Definitionally, they two aren't even close. The Zionists didn't want to offer allegiance to the British Empire, they wanted to be independent of it. The colonialist requirement for a "metropole", or mother country, doesn't exist in Zionism.
The Arab motivation to apply the colonialist label to Zionism purposefully ignores the definitions or goals of the Jewish national liberation movement and instead tries to fuzz the definition so that the metropole is the entire Western world. Israel indeed has the hallmarks of a modern, Western nation and more closely identifies with the West and the ideals of democracy and liberalism than with the Arab world. And in more recent decades, when the word "colonialism" has turned into a dirty word, the Arabs have been keen on using it as a weapon against Israel among the nations that have the most colonial guilt.

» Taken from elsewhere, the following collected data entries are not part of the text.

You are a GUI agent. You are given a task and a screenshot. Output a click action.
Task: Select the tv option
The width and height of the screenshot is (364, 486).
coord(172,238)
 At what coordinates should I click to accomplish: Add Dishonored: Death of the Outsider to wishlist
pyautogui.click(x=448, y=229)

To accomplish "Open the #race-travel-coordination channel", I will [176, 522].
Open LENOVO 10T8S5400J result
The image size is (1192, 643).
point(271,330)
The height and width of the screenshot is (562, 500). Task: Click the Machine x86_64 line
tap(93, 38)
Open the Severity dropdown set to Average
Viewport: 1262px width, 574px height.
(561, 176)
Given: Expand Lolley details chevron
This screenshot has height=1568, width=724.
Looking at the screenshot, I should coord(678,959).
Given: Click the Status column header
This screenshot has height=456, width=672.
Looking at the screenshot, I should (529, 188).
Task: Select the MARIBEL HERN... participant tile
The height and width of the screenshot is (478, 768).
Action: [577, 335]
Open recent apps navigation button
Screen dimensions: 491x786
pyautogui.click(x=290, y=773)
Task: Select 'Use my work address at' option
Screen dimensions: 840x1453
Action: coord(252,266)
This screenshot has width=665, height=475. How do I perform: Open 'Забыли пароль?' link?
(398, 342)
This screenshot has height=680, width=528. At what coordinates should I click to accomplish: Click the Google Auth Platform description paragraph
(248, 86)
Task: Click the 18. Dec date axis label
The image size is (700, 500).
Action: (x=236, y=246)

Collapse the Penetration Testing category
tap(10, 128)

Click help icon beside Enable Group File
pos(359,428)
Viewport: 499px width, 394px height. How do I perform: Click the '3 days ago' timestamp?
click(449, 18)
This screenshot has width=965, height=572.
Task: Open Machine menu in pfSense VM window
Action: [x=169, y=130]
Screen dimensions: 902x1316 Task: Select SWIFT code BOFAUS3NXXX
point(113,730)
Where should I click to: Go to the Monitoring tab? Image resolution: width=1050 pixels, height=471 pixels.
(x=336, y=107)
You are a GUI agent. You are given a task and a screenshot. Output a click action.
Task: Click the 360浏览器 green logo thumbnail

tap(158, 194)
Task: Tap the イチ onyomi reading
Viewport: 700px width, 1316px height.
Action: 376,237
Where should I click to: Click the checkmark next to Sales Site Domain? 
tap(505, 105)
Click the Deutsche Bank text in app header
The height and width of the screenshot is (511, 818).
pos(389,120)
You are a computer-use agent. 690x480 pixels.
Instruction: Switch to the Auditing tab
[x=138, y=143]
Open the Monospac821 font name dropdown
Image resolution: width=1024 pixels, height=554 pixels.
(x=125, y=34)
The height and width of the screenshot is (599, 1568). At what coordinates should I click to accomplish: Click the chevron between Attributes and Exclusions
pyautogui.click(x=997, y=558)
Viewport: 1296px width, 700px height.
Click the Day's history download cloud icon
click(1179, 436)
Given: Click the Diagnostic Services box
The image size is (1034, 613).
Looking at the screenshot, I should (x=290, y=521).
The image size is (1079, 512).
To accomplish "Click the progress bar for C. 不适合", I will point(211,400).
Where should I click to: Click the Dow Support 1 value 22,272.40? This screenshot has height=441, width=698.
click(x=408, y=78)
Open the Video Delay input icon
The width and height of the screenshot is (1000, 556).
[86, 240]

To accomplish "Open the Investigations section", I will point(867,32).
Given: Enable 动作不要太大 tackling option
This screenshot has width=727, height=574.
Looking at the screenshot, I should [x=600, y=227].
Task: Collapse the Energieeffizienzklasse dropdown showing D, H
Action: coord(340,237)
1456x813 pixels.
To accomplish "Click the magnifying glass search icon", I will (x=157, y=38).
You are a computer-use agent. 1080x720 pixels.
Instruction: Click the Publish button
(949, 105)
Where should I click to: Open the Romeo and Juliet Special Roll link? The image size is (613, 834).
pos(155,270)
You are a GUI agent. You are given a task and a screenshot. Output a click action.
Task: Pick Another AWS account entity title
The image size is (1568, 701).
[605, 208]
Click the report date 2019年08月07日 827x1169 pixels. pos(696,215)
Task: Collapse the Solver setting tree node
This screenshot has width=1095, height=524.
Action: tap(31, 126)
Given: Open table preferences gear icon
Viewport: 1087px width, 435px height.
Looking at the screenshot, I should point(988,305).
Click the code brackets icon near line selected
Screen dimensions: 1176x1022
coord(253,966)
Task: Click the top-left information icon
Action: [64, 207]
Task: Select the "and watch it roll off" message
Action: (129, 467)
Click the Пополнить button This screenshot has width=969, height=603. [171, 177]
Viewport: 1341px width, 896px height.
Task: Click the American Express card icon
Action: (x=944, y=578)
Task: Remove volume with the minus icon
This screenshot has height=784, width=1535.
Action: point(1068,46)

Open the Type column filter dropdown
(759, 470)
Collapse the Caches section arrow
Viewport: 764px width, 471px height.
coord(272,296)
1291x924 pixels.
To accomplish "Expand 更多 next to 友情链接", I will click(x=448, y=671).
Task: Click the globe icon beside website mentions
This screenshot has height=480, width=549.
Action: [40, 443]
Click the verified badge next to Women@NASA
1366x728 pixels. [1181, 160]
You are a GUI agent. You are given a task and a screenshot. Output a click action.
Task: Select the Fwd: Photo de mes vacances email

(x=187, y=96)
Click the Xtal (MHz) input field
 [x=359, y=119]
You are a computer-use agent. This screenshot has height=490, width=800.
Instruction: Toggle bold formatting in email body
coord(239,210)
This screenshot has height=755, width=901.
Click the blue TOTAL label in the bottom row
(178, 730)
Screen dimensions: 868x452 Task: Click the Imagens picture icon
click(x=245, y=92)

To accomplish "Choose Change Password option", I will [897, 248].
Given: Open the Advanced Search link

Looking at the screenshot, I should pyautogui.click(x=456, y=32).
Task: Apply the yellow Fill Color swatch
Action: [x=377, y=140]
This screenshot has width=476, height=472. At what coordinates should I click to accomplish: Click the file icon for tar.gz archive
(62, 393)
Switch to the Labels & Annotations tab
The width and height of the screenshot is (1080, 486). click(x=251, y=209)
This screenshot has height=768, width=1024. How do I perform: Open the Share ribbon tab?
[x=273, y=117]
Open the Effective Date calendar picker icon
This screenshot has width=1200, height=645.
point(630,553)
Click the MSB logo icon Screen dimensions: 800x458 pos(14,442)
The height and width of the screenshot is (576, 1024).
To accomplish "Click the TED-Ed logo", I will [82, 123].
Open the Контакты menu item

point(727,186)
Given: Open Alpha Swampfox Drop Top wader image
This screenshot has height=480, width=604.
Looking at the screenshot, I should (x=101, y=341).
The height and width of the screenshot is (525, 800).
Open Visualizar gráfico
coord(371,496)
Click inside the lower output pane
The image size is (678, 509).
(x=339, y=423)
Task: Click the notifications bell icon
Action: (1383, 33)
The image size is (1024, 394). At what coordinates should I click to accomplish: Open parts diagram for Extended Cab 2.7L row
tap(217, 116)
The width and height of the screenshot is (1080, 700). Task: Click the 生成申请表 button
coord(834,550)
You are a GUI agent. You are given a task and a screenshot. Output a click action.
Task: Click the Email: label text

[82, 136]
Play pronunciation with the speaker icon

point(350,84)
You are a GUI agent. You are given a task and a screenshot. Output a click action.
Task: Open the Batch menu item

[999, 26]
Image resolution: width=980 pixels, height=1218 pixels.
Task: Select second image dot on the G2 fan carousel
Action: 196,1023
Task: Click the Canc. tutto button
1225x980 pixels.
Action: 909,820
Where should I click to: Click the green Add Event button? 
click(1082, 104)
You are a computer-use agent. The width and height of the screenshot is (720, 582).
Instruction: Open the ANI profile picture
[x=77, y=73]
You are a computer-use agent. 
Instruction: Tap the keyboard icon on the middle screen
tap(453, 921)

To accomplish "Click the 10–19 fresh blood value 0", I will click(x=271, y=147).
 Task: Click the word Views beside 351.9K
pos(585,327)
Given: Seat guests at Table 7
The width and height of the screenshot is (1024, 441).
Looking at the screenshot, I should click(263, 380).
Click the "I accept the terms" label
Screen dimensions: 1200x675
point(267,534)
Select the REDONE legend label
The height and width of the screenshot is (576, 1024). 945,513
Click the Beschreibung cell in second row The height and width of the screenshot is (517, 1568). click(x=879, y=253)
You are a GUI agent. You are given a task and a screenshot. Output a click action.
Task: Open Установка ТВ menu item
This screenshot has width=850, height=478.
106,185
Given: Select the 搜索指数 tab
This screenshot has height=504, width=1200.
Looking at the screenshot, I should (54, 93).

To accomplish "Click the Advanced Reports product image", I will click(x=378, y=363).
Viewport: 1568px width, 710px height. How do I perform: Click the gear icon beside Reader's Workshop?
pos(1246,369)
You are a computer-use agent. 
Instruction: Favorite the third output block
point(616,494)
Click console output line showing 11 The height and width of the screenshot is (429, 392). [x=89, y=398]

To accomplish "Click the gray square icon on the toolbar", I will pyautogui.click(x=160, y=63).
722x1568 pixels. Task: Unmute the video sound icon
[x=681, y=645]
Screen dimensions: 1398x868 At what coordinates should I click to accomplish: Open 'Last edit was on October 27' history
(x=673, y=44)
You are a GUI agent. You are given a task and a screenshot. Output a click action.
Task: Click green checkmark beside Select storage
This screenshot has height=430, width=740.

The conscious use of inaccurate and inciteful terminology ("racism" is another favorite) is but one weapon used by Arabs and their supporters in order to delegitimize Israel and Zionism. Deep down, the Arab leaders know this to be true as they consciously adopt Zionist terminology and methods to sell their own Palestinian Arab national movement (for example, "diaspora"and "right of return") - if Zionism is so inherently abhorrent, why would they choose to mimic Zionist methods? The reason is because they know that Zionism was a remarkably successful national liberation movement, not a colonialist ideology. In Algeria, the French could be expelled because they had somewhere to go; this cannot work against the Zionists because Jews have traditionally been the ultimate stateless people and the entire point of Zionism is to rectify that.
The Palestinian Arabs have turned into a modern stateless people due to the decisions of Arab leaders to keep them in that state and therefore artificially turn them into the "Jews" of the Middle East, with an amazing and transparent program of discrimination that mirrors the Jewish experience in Europe. Combined with an incessant diet of hateful rhetoric and incitement against Zionism, of which the "colonialist" label is only a tiny part, they choose to keep Palestinian Arabs in misery knowing that they will not be blamed as long as the Zionists are still around.